Eating Cake

27 Mar

“Let them eat cake.”
- Marie Antoinette’s response upon learning that the French peasants had no bread.

Hi everyone. You may remember me mentioning the state that I’m in, that being in amidst celibacy. Most of the time it’s ok, however on occasion my libido roars up inside me like a fire burning me inside-out.

Now don’t get me wrong- I do feel like this is good for me. I have this theory about people in general; it’s that we all have our drugs. While our drugs may not belong to a pharmacopeia of some kind, it doesn’t mean they are any less addictive. Your own might be chocolate, a good book, a good drink or if you’re like me, sex.

Getting back to my earlier point, my love for sex would consume me often and I couldn’t so much as hang out with a guy I’d already been with or was interested in without wondering when we were going to close the door behind us and grind up against the sheets. While it’s a far cry from what I was like almost a year ago, I still feel like I should just be able to enjoy company without feeling the insatiable need to be thrown down and fucked into a sweet moaning mess.

Nowadays, I’m not so motivated by sex. While it’s a possibility, it isn’t the focus of me hanging out with a guy I’m attracted to. I’m enjoying conversation, exchanging interests and just generally having a laugh with a gorgeous member of the opposite sex. It hasn’t been all bad.

However….

I miss partner sex. I miss blowjobs. I miss groping, biting, kissing, grabbing and screaming the walls around me to dust. I miss being in a mess of torsos, limbs and genitalia. I’m miss having my tits attacked by hands, fingertips, lips, teeth and tongues.
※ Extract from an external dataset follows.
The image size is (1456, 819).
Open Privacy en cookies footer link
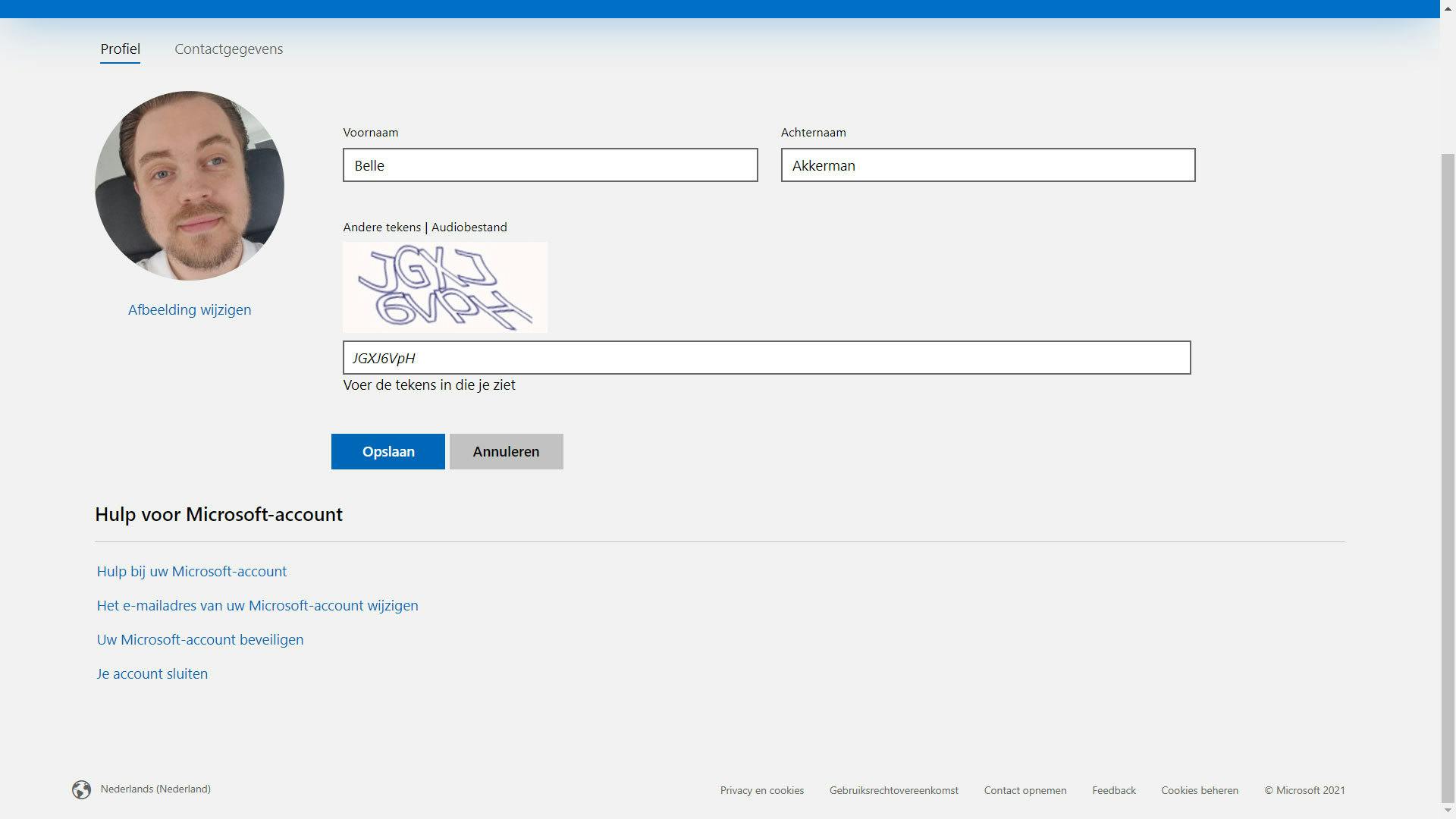click(x=761, y=790)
I miss hands snaking into my pants, one finger caressing my clit until I’m a whimpering mess. I miss partner sex.

So I wank. However, I don’t wank as a last-ditch attempt at having an orgasm, I wank as a means of having the sex I want when I want it. It’s just like Flexibeast once said, it’s not a poor substitute but rather sex I want in its own right. In a nutshell, my rate hasn’t increased because of my lack of partner sex but it hasn’t decreased either because I value wanking highly.

So because I value it so highly, I’m going to share with you one such session that left me feeling a bit….well, if you read it you’ll know won’t you? ;)
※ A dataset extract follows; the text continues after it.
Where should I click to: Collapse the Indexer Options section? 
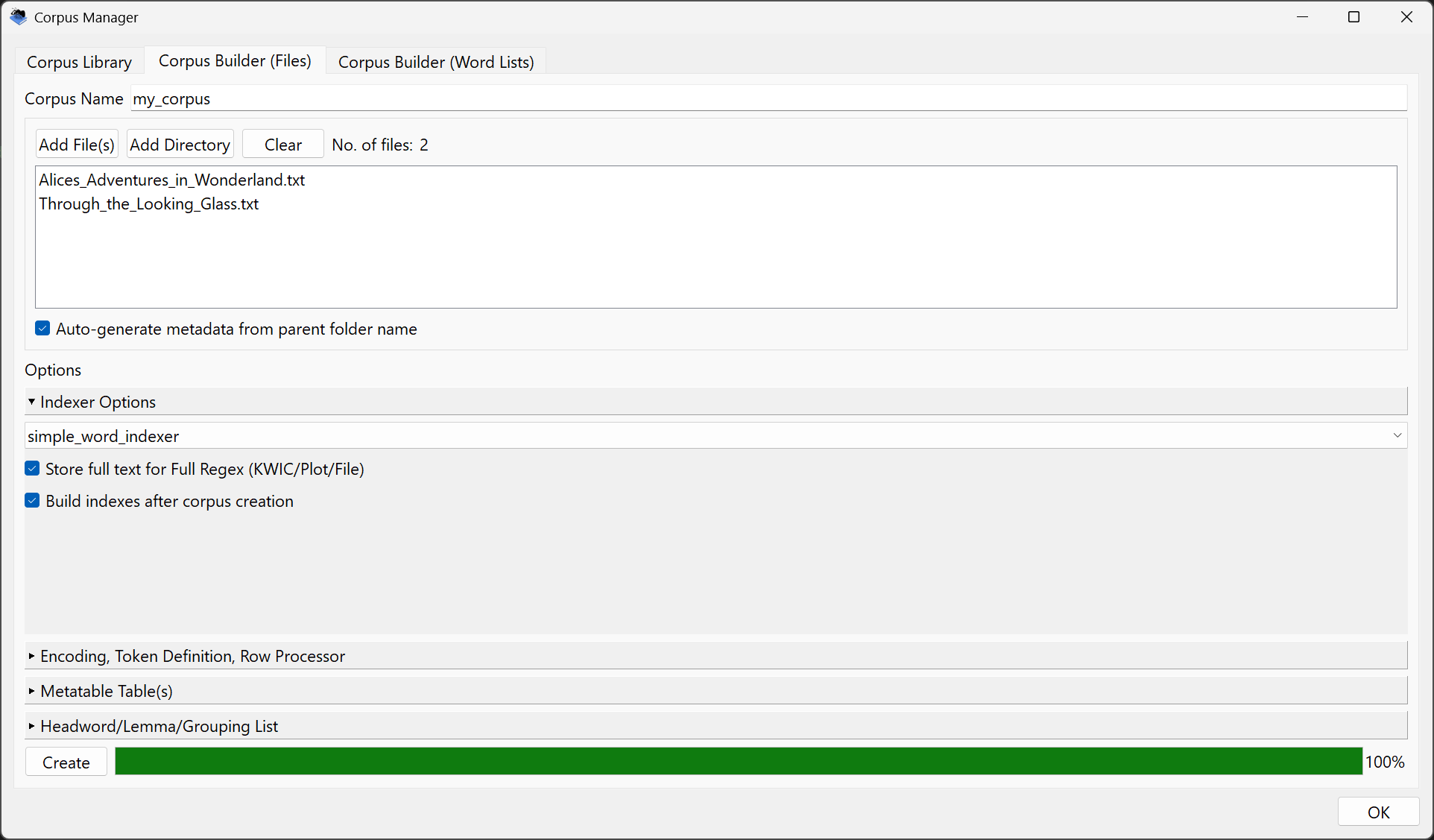32,402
Just to put you in the picture a bit, 5 months ago I acquired a knock-off of the notoriously powerful Fairy Wand as a kind of ‘My First Fucking Powerful Massager’ and while I knew it was going to be good, I didn’t expect to have seismic toe-curling, whimper-inducing, thigh-shaking, bone-rattling orgasms with it. In case you’re wondering, it’s become my favourite toy <3 .
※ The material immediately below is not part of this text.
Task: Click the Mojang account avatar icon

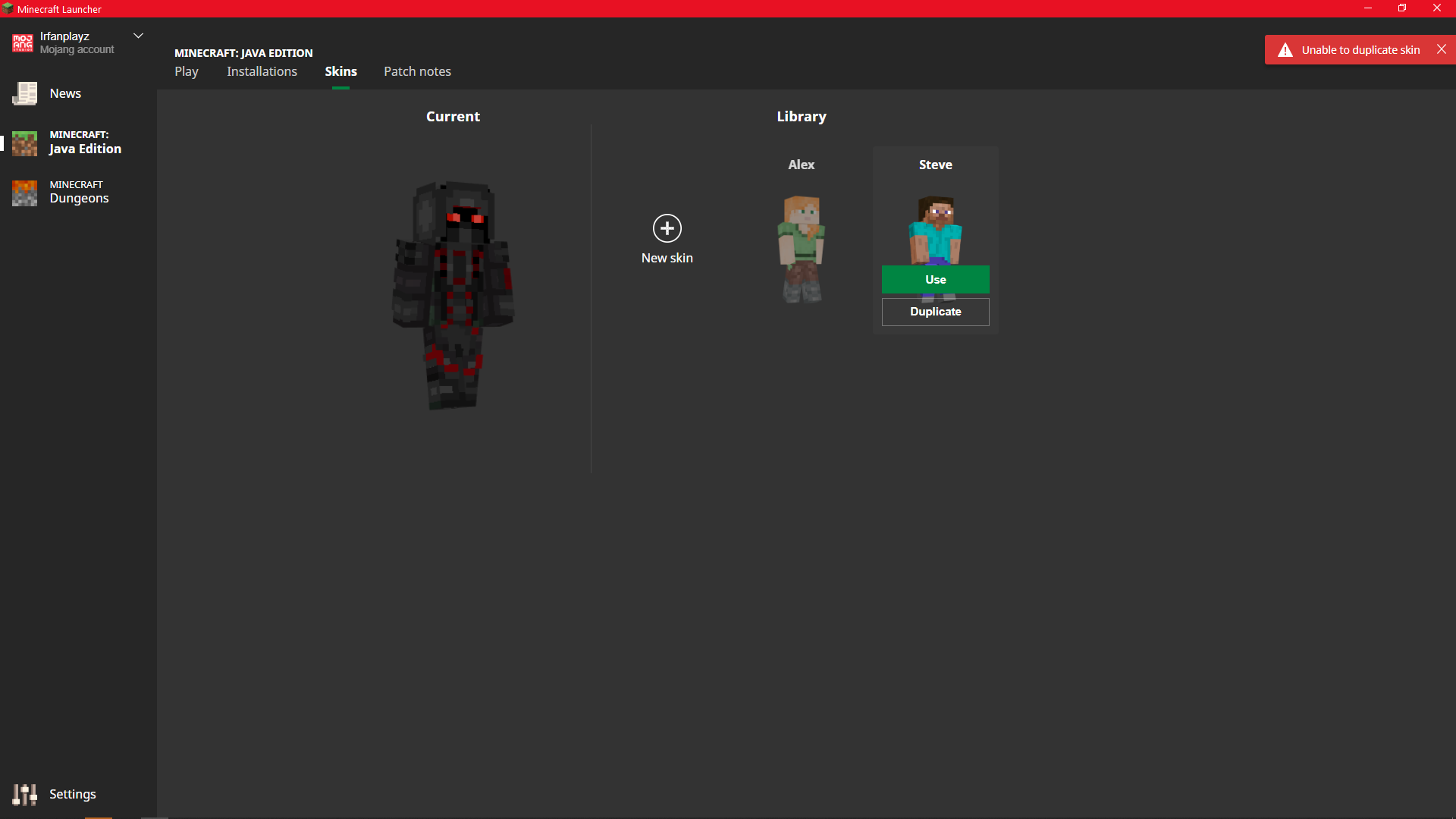Action: 23,43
So I was using that, my favourite Durex Play lube and my own dirty mind in a wonderful wank combo and with said dirty mind I managed to concoct this little fantasy that I definitely want to try out:

I’m on a bed, lying down on my belly with each of my limbs strapped to each corner so my legs are held apart. Some gorgeous dom(me) can be heard, wandering around the perimeter of the bed, menacing me with each footstep that reverberates across the floor with a clunk. Out of nowhere, they swing a leather belt violently, cracking me across the back, arse and thighs until my lily-white skin is decorated with a pink zebra pattern. I’m yelping with each assault until my yelps become whimpers and my whimpers become sobs.

“You’re not to sob.” They command.

I wipe my face against the covers and feel two knees, one after the other, stab into the bed with such force that before I can gasp, my hair is yanked back and I can feel them growling their words against my neck.

“You’re not to wipe your tears either.”

They bite the skin underneath my ear and I let out a strangled cry as the teeth digging into my skin goes straight to my pussy, already soaking from my beating. They sever the ties binding my legs.

“On your knees.”

I’m flesh, muscle, blood, bone and theirs, at least for now. They mark me with more bites. Harder. Deeper. I lean into the bedspread to keep myself grounded because if I don’t, I’ll be lost in a sea of the sublime. I can feel them pressing into my arse and some phallic object (either a cock or a strapon :) ) jutting up betwixt my thighs. They’re draped over my stinging back, their hands slithering around my front until they find their way to my clit. They drag their teeth up my spine, biting me sporadically until they guide my head up with their fingertips to kiss me.

They fumble with their zipper, rubbing my clit with a few fingers just to tease me. My breathing deepens as I’m unable to comprehend space, time, purpose, everything. Right now I’m personified pleasure; completely overtaken by it that I have in fact become it. Their cock slides into me without need for introduction and from then on, I’m a moaning, groaning, screaming, gasping heap, pleading to come.

So there you have it, just one of the many, many fantasies I use to entertain myself when I’m alone and feeling like I need a bit of attention ;) I may not have any bread, but right now I’m surrounded my cake and this cake is fucking delicious.

xx MM

How yummy does this cake look? Heheheheh!